Never act as if nothing has happened
Bottling up your emotions and acting like nothing happened is never a good thing to do. This can, in fact, make you feel worse and if not dealt with it can also make your condition worse due to stress. Not telling your family and friends about your condition can also cause strain on your relationships due to lack of understanding. Some people do need time to process the news they have received, even if their condition is minor and not necessarily life threatening. Some will also avoid talking about it because then it makes it real and then they will have to deal with it. Feeling overwhelmed is perfectly normal but this feeling will only pass when you open up and talk about it. Try to talk to a trusted friend, your partner or your parents about your diagnosis, even if it’s only a bit at a time. Have this talk in a place where you feel comfortable and at ease in case you get upset or frustrated. You will feel as though as the weight has been lifted and you won’t feel so alone and vulnerable.
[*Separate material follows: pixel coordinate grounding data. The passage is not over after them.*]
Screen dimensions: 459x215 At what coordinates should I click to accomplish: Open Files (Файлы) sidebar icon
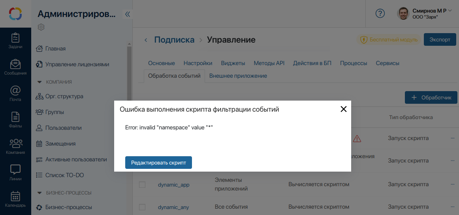[15, 120]
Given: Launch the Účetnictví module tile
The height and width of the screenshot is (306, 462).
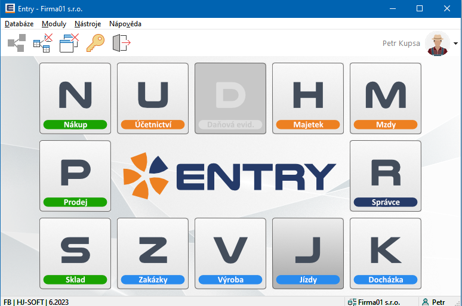Looking at the screenshot, I should coord(153,98).
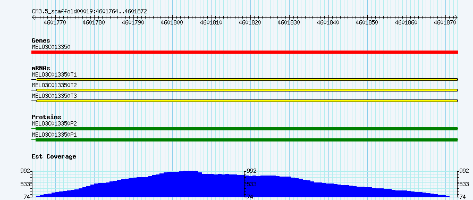This screenshot has height=200, width=473.
Task: Open the Genes track heading
Action: point(41,40)
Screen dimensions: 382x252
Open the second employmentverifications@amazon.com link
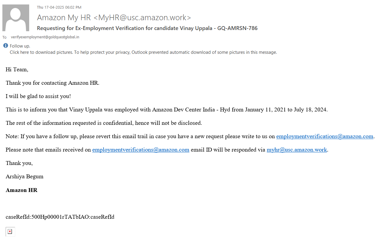coord(141,150)
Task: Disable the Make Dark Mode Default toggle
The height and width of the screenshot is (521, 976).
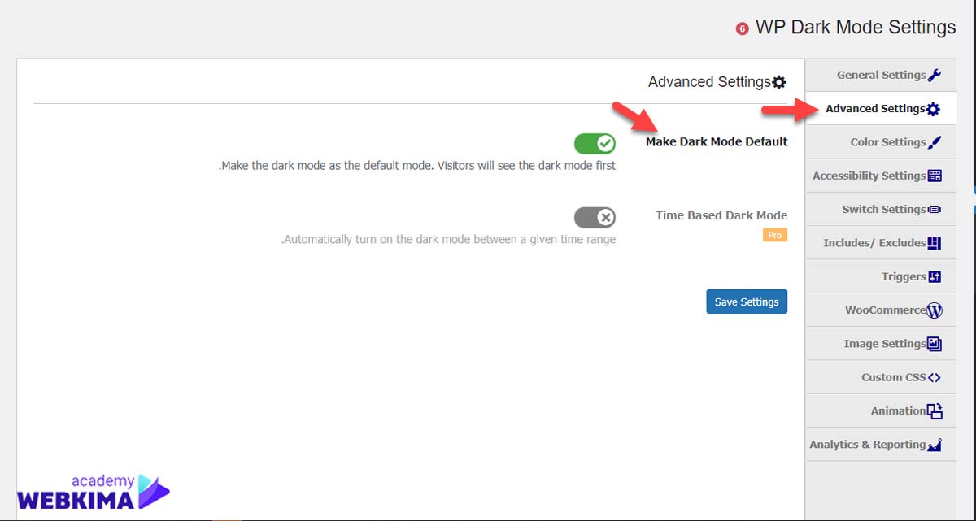Action: coord(595,144)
Get more information about your condition
It can be difficult to talk about your situation and deal with it if you are not fully aware of what is happening. While many medical experts disapprove of patients searching for information, it’s always useful. Only use reliable websites and sources to ensure you’re getting the most up to date and relevant information possible. You can use online medical journals and support groups to gain more knowledge and understanding of how to live with your condition. You can also reach out to medical organisations to find out what treatments and services might be available to you. For instance, if you’ve just been diagnosed with arrhythmia you can see Abbott EP for details. There are also social media pages, charities and groups available where you can talk to people who having the same medical condition as you. These people will be able to share their experiences and teach you have to care for yourself during your treatment. They may also be able to put you in touch with specialist hospitals and arrange an appointment with a medical expert for your illness. Doing your research can open a number of doors and help you find support when you most need it. What you learn will all be highly beneficial and make you feel more positive about dealing with your condition.
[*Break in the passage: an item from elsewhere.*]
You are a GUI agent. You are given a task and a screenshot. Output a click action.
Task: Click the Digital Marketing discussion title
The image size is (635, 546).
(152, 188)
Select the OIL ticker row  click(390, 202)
Don’t talk about it all the time
While your family and friends will want to talk to you about what you’re going through, try not to talk about it too often. Initially, it might be beneficial to talk openly about it, to make some sense of the news you’ve just received. But repeating yourself time and time again can make you feel terrible and upset you further. This can also make you feel nervous about attending social events such as parties and birthdays. Understandably those closest to you care about you and only want to know what is happening. While you obviously appreciate their concern, you probably don’t want to talk about it every second of every day. So instead of feeling bombarded by questions all the time, ask your parents or your partner to keep everybody updated instead. They can discourage anybody from asking you too many personal questions and allow you to feel more at ease when out. If you want to talk about it and feel comfortable in doing so, then casually bring it up. That way you are in control and you can reveal as much or as little as you like.
Expect to experience a different perspective
Many people who go through a life changing medical diagnosis often find their perspective is changed as a result. Some people have been known to survive the worst kind of accidents and illnesses and feel a different way afterwards. Many go on to do charitable events, volunteer at hospitals or change their entire lifestyle. While you may not feel like you need to do anything so drastic, but you should expect your illness to make you see the world in a new light. You will learn to live and adapt to your illness and the changes that come with it. It can make you a more determined and stronger person and show you exactly what is important in life. You may actually do the things on your bucket list rather than putting them off or quit your job and do something you love instead. You may feel compelled to write about your experiences and help those who may be going through a similar thing. It could even spur you to go back to school and get a new qualification. If you can find a positive element to your condition, that can only be beneficial to you and those around you.
With these tips, you should find it easier to deal with the life-changing news you have been given no matter how big or small it might be. Keep a support network around you and as hard as it may sometimes be , try to remain positive.